Pohler et al. (2012) studied a collection of 18 PPKP1 kindreds from Scotland, Ireland, Japan, and Tunisia, 11 of which had a family history consistent with autosomal dominant inheritance. In all families the onset was typically in the first to second decades of life, with the appearance of small circumscribed lesions on the palms and soles that consistently increased in number with advancing age and later coalesced to form larger lesions.

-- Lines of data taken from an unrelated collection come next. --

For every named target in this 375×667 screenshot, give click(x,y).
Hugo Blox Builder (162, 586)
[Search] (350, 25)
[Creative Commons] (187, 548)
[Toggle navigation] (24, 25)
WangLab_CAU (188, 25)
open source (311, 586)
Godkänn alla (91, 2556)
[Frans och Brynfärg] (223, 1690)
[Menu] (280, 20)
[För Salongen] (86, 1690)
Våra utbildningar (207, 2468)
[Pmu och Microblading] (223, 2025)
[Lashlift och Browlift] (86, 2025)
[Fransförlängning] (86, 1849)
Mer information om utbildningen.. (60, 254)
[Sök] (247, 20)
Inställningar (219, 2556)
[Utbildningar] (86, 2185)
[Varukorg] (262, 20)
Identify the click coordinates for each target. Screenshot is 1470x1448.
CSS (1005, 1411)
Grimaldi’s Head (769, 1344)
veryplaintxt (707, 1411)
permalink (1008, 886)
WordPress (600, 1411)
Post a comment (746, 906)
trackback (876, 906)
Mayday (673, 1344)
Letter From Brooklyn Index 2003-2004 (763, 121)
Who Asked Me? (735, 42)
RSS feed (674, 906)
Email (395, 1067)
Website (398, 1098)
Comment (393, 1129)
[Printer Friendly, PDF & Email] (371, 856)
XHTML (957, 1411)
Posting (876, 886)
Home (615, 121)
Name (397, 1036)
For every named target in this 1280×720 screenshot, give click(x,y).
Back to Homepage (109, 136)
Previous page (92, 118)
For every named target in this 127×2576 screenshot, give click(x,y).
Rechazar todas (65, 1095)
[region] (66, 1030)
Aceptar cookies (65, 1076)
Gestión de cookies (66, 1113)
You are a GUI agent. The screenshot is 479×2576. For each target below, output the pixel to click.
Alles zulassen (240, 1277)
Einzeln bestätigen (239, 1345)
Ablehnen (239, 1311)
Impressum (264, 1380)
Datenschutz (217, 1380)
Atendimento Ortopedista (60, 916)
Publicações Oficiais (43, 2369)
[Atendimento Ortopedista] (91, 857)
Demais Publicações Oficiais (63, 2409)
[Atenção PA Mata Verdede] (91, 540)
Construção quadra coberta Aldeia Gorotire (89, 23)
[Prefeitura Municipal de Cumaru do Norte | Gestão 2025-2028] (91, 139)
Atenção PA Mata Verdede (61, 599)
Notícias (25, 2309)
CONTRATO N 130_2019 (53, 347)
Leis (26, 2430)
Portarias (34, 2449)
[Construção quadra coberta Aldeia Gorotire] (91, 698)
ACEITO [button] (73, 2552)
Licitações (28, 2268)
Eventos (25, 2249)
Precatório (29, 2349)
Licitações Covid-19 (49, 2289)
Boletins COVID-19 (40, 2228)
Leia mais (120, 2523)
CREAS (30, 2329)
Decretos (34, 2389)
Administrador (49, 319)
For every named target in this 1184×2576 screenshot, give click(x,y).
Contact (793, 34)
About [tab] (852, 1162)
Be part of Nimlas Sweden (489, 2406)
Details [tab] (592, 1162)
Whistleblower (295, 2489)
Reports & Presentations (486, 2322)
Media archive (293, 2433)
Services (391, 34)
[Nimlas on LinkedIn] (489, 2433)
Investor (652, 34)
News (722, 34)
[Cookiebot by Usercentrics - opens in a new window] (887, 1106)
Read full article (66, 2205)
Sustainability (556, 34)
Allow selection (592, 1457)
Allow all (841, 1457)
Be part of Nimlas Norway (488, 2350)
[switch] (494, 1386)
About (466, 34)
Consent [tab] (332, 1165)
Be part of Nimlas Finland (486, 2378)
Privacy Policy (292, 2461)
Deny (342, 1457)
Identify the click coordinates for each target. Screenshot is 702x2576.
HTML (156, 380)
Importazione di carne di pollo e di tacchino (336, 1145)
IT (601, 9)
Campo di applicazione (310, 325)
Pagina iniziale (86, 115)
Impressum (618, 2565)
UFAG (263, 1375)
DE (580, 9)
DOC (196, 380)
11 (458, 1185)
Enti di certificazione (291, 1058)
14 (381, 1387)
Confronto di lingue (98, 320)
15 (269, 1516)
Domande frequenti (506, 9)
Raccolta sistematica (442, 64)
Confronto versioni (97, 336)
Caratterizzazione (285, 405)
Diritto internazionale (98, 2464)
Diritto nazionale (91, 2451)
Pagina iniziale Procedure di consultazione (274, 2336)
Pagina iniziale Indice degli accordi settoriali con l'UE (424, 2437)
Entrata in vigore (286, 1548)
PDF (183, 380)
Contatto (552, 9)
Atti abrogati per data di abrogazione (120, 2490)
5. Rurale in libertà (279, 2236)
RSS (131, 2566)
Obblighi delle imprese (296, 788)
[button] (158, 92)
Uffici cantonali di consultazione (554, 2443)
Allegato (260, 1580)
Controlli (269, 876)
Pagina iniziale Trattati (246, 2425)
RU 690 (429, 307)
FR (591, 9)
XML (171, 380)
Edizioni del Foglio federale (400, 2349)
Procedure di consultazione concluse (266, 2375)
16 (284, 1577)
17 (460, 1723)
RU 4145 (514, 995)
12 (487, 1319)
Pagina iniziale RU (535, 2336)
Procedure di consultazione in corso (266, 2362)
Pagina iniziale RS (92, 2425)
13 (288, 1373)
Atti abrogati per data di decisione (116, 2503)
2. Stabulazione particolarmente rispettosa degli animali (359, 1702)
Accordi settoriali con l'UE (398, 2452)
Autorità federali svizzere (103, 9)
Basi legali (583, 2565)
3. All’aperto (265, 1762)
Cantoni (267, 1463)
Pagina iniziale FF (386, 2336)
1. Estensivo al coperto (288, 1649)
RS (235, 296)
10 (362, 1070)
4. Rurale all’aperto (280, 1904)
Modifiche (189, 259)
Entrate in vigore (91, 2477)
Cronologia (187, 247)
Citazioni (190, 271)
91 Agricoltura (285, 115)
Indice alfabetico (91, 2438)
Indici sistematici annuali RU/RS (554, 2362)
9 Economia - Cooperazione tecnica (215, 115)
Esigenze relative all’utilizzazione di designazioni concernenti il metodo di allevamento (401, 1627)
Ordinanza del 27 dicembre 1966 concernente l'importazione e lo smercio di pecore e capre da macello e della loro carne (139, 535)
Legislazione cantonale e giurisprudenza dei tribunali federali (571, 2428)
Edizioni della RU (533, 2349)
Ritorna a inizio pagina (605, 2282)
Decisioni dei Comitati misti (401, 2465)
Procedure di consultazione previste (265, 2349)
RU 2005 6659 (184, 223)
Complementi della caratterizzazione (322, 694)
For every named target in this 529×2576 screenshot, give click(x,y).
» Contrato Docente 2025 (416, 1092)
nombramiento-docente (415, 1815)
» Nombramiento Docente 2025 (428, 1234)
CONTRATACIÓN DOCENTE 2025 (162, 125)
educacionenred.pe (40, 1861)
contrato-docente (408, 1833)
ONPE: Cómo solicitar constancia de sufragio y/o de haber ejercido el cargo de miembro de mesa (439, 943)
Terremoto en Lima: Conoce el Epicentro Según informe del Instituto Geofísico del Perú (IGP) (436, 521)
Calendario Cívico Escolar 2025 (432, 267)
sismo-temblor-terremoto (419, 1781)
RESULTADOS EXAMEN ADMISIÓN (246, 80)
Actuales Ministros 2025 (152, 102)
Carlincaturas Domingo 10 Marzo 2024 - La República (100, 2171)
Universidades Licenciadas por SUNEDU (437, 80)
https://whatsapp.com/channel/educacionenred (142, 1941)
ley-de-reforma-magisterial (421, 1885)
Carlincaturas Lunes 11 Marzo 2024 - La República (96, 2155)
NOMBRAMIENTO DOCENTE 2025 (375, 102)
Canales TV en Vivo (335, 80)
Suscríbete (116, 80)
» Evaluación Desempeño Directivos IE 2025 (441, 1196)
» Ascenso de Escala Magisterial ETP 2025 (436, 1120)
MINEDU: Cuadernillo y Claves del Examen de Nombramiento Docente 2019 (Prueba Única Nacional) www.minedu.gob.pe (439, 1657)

However, there was considerable phenotypic variation between families, with lesions remaining subtle in some, whereas in others the phenotype resembled human papillomavirus (HPV)-induced lesions and was much more severe, painful, and debilitating. Histology of affected palmar epidermis from 3 unrelated kindreds of different ethnicities showed very similar findings, involving a well-defined central epidermal depression associated with hypergranulosis and a prominent layer of overlying orthokeratosis. Immunohistochemical staining for the cell proliferation marker Ki67 showed continuous staining of the proliferative basal cell compartment of the epidermis beneath the hyperkeratotic lesions, indicative of a hyperproliferative form of hyperkeratosis rather than a retention hyperkeratosis due to defective desquamation. Ultrastructural analysis of affected plantar skin showed mild acanthosis, a reduction in the granular cell layer, and compact orthokeratosis. In basal keratinocytes, there was a large increase in the number of small vesicles close to the cell membrane and prominent dilatation of the Golgi apparatus in affected epidermis compared to control skin. Pohler et al. (2012) noted that the ultrastructural findings were compatible with a defect in vesicle transport.

Mapping

In 3 ethnically diverse, 4-generation families segregating punctate palmoplantar keratoderma type I, Martinez-Mir et al. (2003) found linkage of the disorder to a 9.98-cM interval flanked by markers D15S534 and D15S818 on chromosome 15q22-q24 (maximum 2-point lod score of 4.93 at theta = 0.0 for D15S988).

In a large 7-generation Tunisian PPKP kindred that originated from Saudi Arabia and was previously reported by El Amri et al. (2010), Pohler et al. (2012) found linkage to the previously reported 15q22 locus, obtaining a maximum 2-point lod score of 8.18 at theta = 0.0 for the marker D15S983. A 6.24-Mb critical interval was defined by recombination events.

Exclusion Studies

Kelsell et al. (1995) excluded linkage of a form of PPKP to the keratin gene clusters on 12q and 17q.

Molecular Genetics

In 2 Croatian families and a German family with PPKP1, Giehl et al. (2012) performed whole-exome sequencing followed by filtering and identified 2 heterozygous nonsense mutations in the AAGAB gene, R161X (614888.0001) and R124X (614888.0002), that segregated fully with disease in the respective families. Haplotype analysis of the 2 Croatian families indicated that the R161X mutation was inherited by descent from a common ancestor.

By whole-exome sequencing in the proband from a 4-generation Scottish family with PPKP1, Pohler et al. (2012) identified heterozygosity for the R161X mutation in the AAGAB gene, which was confirmed by conventional sequencing to segregate with disease in the family and was not found in the current dbSNP or 1000 Genomes databases. Sequencing of AAGAB in a large 7-generation Tunisian pedigree with PPKP mapping to 15q22 revealed a heterozygous 2-bp deletion (614888.0003) that segregated with disease in the family, as well as in 2 additional Tunisian families. Sequencing of another 14 PPKP kindreds of Scottish, Irish, Japanese, and Tunisian backgrounds, respectively, revealed another 6 mutations in the AAGAB gene, including 1 splice site, 1 nonsense, and 4 frameshift mutations (see, e.g., 614888.0004-614888.0006).